Convert the records below into a two-column CSV with the headers instruction and response. Give one row per record, with the record's text under instruction and its answer under response, each in a single quoted field and with line breaks replaced by spaces.

────────────────────────────────────────

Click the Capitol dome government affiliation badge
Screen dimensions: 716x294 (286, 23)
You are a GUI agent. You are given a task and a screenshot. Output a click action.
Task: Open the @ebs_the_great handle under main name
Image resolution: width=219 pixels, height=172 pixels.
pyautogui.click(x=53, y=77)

────────────────────────────────────────

> TASK RESPONSE:
instruction,response
"Click the Capitol dome government affiliation badge","Screen dimensions: 716x294 (286, 23)"
"You are a GUI agent. You are given a task and a screenshot. Output a click action. Task: Open the @ebs_the_great handle under main name Image resolution: width=219 pixels, height=172 pixels.","pyautogui.click(x=53, y=77)"